Month: March 2009

  • This is two balls of Wonderwool Glanzeffect (that means "shiny") becoming Salt Peanuts from Interweave.

    The new Knitty is up, and it includes some nice stuff. Here are my favorites: the Aeolian shawl which may be just the right triangular shawl pattern that I've been looking for since last spring, a lacy cardigan which seems like a good season-spanning choice, a kids' hoodie with stegosaurus scales, fancy socks, and an intriguing selection of book reviews.

    #1 daughter and I ventured out yesterday. I had to renew my driver's license and get to the bank, and we went ahead and had half a sandwich and salad apiece at Jason's Deli. We were talking business. #1 daughter, in addition to providing moral support, is also trying to help me get on with the second of my three business goals of the year: getting systems in place.

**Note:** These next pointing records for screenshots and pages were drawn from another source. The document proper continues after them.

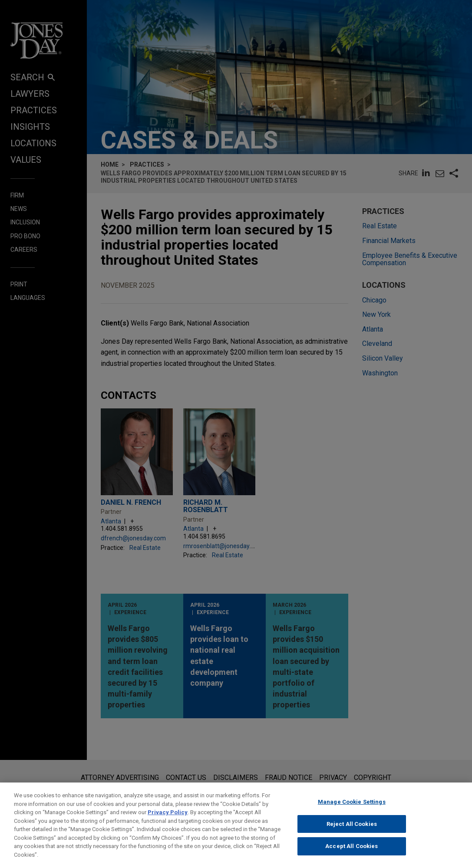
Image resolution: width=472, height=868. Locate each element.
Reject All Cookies (352, 831)
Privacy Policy (168, 820)
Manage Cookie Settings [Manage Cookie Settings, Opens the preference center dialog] (352, 809)
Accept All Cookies (351, 854)
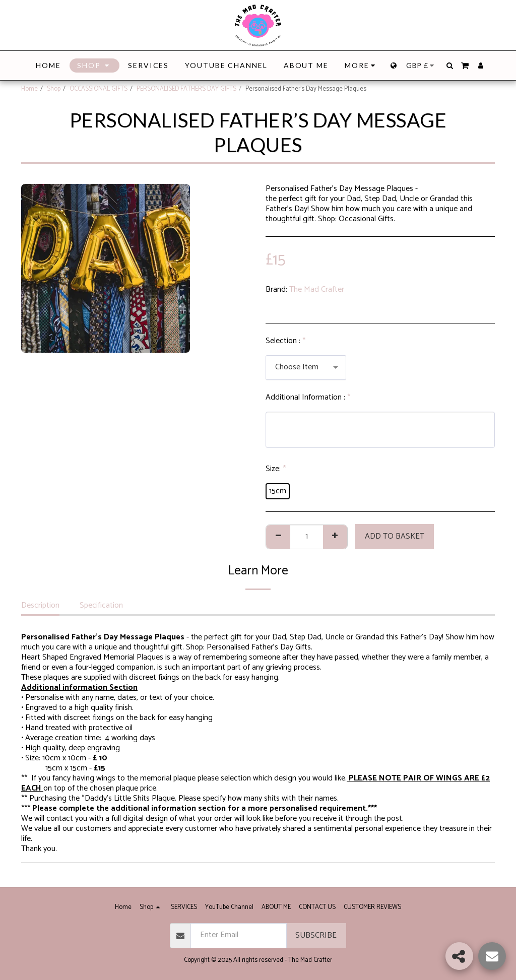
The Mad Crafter (316, 289)
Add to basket (395, 536)
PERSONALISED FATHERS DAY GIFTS (186, 89)
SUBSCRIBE (316, 935)
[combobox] (306, 367)
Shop (53, 89)
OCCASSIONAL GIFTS (98, 89)
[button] (449, 66)
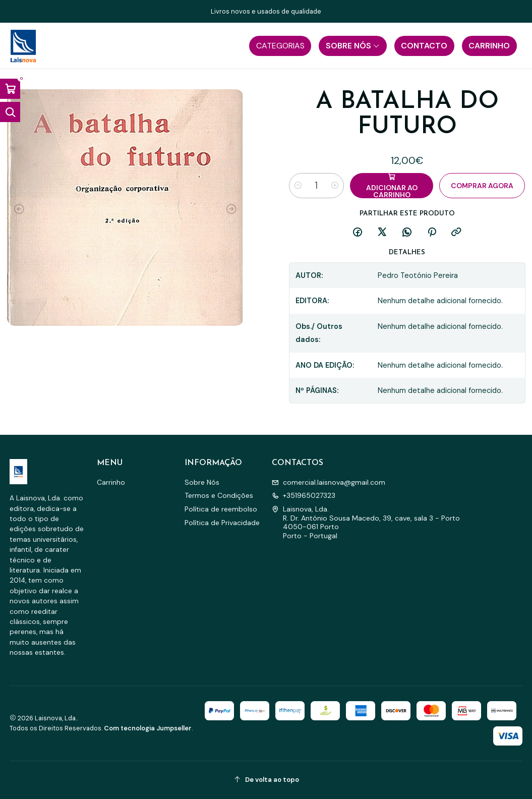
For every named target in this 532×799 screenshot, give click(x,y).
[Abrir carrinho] (10, 89)
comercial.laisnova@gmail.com (328, 482)
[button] (280, 46)
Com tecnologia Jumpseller (148, 728)
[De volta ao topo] (266, 780)
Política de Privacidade (222, 523)
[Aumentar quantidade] (335, 186)
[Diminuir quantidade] (298, 186)
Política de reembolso (221, 509)
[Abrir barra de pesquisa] (10, 112)
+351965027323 (304, 495)
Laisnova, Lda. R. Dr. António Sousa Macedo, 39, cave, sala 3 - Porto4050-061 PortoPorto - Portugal (366, 522)
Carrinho (111, 482)
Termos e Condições (219, 495)
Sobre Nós (202, 482)
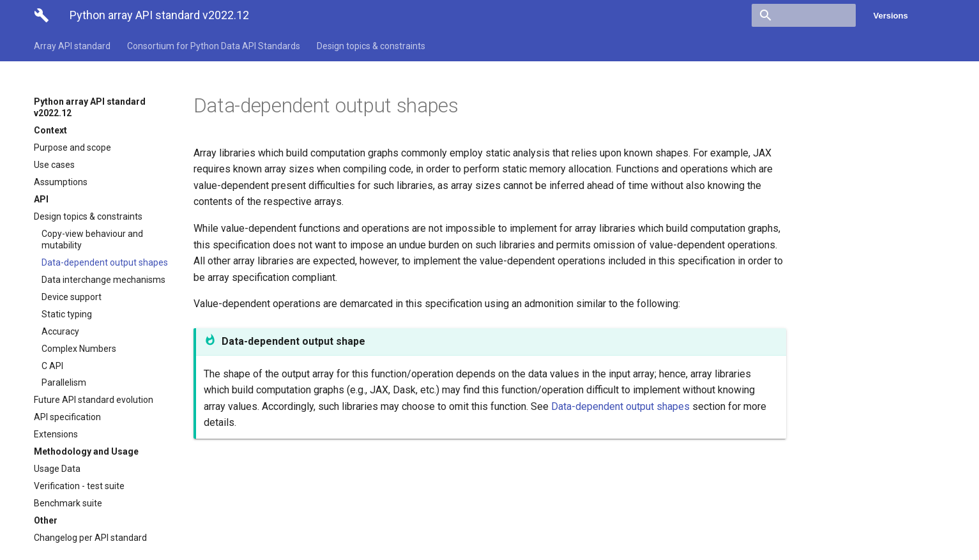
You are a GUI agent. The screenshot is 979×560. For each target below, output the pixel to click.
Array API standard (72, 46)
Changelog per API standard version (90, 543)
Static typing (66, 314)
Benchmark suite (68, 503)
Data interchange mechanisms (103, 280)
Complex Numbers (79, 349)
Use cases (54, 165)
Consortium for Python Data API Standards (213, 46)
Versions (891, 15)
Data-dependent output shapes (105, 262)
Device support (72, 297)
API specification (67, 417)
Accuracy (60, 331)
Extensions (56, 434)
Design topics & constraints (371, 46)
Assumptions (61, 182)
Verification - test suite (79, 486)
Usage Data (57, 469)
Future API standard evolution (93, 400)
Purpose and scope (72, 148)
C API (52, 366)
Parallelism (64, 382)
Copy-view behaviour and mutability (92, 239)
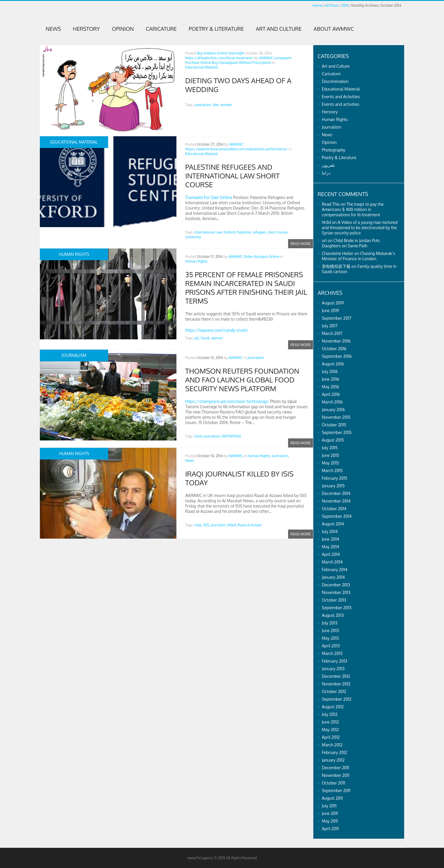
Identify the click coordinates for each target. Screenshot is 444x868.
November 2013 (336, 592)
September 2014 (337, 516)
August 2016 (333, 364)
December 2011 (335, 768)
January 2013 (333, 669)
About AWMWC (334, 29)
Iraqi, (198, 525)
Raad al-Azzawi (250, 525)
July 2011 (329, 806)
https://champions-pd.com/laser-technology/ (227, 401)
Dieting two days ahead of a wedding (238, 85)
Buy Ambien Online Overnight (221, 53)
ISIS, (207, 525)
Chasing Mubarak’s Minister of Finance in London (358, 256)
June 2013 (330, 630)
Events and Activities (341, 96)
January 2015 (333, 486)
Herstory (87, 29)
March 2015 (332, 470)
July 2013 (329, 623)
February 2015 (335, 478)
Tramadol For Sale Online (209, 197)
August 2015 (332, 440)
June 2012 (330, 722)
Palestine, (244, 232)
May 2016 (330, 386)
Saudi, (205, 338)
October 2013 (334, 600)
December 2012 (336, 676)
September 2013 (337, 608)
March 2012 (332, 745)
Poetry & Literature (216, 29)
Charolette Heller (337, 253)
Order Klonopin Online (261, 256)
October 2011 (334, 783)
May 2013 (330, 638)
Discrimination (335, 81)
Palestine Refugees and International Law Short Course (232, 176)
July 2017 (329, 326)
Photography (334, 150)
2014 (345, 5)
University (193, 237)
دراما (326, 173)
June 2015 (330, 455)
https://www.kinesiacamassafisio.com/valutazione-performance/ (236, 149)
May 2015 (330, 463)
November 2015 (336, 417)
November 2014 (336, 501)
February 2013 (335, 661)
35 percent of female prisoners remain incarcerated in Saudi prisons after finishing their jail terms (246, 287)
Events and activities (341, 104)
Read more (300, 243)
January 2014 (333, 577)
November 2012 (336, 684)
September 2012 (337, 699)
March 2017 (332, 333)
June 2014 (330, 539)
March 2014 (332, 562)
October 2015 (334, 425)
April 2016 (331, 394)
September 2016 (337, 356)
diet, (216, 104)
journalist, (219, 525)
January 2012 (333, 760)
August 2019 (332, 303)
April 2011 (330, 829)
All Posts (331, 5)
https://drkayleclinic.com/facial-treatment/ (219, 58)
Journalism (256, 358)
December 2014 (336, 493)
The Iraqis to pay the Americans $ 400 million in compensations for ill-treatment (353, 209)
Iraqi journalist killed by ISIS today (239, 478)
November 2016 (336, 341)
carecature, (203, 104)
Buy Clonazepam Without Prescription (241, 62)
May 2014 (330, 547)
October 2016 (334, 348)
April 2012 (330, 737)
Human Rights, (259, 456)
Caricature (161, 29)
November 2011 (336, 775)
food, (198, 436)
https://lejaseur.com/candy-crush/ (217, 330)
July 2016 (329, 371)
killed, (232, 525)
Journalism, (212, 436)
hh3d (326, 222)
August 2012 (332, 707)
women (226, 104)
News (53, 29)
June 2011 (330, 813)
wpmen (217, 338)
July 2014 (329, 531)
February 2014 (335, 569)
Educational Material (201, 67)
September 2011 (336, 790)
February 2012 (335, 752)
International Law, (209, 232)
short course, (278, 232)
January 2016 (333, 409)
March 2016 (332, 402)
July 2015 (329, 447)
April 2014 (331, 554)
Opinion (123, 29)
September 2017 (337, 318)
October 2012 (334, 691)
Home (317, 5)
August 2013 (332, 615)
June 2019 (330, 310)
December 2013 (336, 585)
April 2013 (330, 646)
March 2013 (332, 653)
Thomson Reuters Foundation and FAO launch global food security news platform (242, 379)
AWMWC (266, 58)
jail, (197, 338)
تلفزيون (328, 165)
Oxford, (229, 232)
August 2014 (333, 524)
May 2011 (330, 821)
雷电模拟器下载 (336, 266)
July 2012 (329, 714)
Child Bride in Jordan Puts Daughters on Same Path (351, 243)
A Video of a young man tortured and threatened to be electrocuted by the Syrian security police (359, 227)
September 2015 (337, 432)
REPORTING (231, 436)
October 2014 (334, 508)
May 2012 (330, 730)
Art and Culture (279, 29)
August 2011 (332, 798)
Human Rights (196, 261)
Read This (330, 204)
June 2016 (330, 379)
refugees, (260, 232)
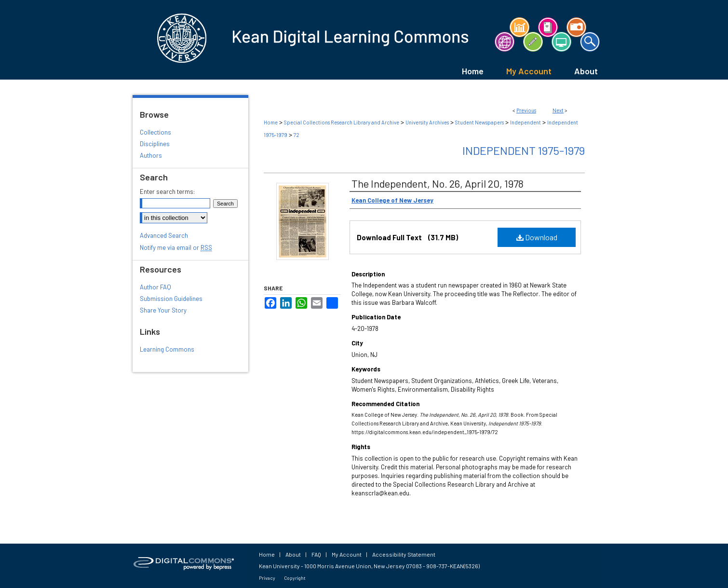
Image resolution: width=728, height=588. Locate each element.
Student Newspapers (479, 122)
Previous (526, 110)
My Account (347, 554)
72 (297, 135)
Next (558, 110)
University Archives (427, 122)
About (293, 554)
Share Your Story (163, 310)
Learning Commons (167, 349)
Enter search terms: (167, 191)
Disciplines (155, 144)
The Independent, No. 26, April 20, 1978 (437, 183)
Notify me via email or (176, 247)
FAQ (316, 554)
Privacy (267, 578)
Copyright (295, 578)
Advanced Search (164, 235)
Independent (526, 122)
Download (537, 237)
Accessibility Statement (404, 554)
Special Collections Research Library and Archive (341, 122)
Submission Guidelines (171, 299)
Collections (155, 132)
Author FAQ (155, 287)
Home (270, 122)
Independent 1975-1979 (524, 150)
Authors (151, 155)
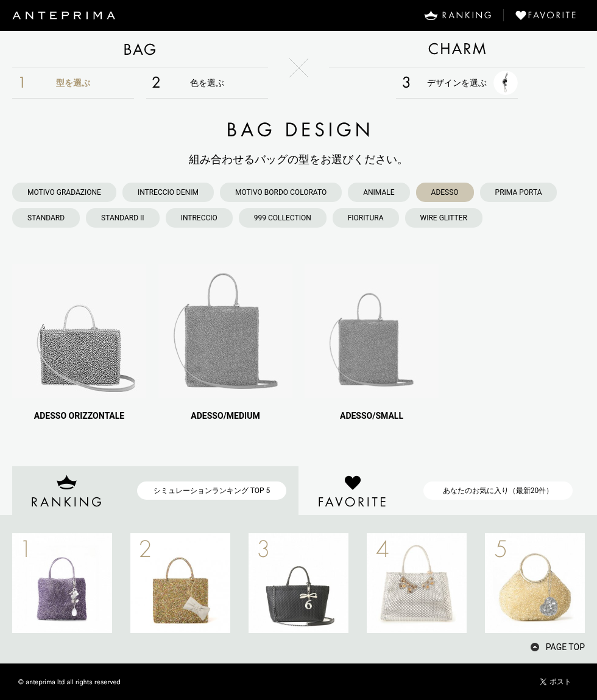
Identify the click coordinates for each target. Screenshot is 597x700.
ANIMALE (378, 192)
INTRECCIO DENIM (168, 192)
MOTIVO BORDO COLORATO (281, 192)
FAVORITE (550, 15)
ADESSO (445, 192)
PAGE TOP (565, 647)
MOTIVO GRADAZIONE (64, 192)
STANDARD (46, 218)
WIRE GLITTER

    I'd seen a group of book reviews for business books designed for creative workers or for women, and I was thinking that I might find those more helpful than the ones that leap into things like LLC and GL. So, having had our lunch, we went to the bookstore in search of such a thing. Instead, I found -- and bought -- a collection of toy patterns by Alan Dart.

    I'm a fan of Dart's -- his Christmas Handbook and Witch's Handbook written with Malcom Bird are favorite holiday books of mine, and he's just so cute. His knitted hedgehog with hot water bottle and pirate with full costume are pretty fascinating.

    I have no practical purpose for either of them, of course. I went ahead and picked up a nice little reference on green business, since this is one of the topics I write about most frequently nowadays, but that was just camouflage, I think we all know.

    This picture of the hedgehog is from blogger Gingerbread Cottage.

    It was obvious that I still couldn't be trusted to do the grocery shopping, so we just grabbed a loaf of garlic parmesan sourdough to go with the spaghetti and salad The Empress brought to us, and the ingredients for Fresh Fruit Indulgence, and went home.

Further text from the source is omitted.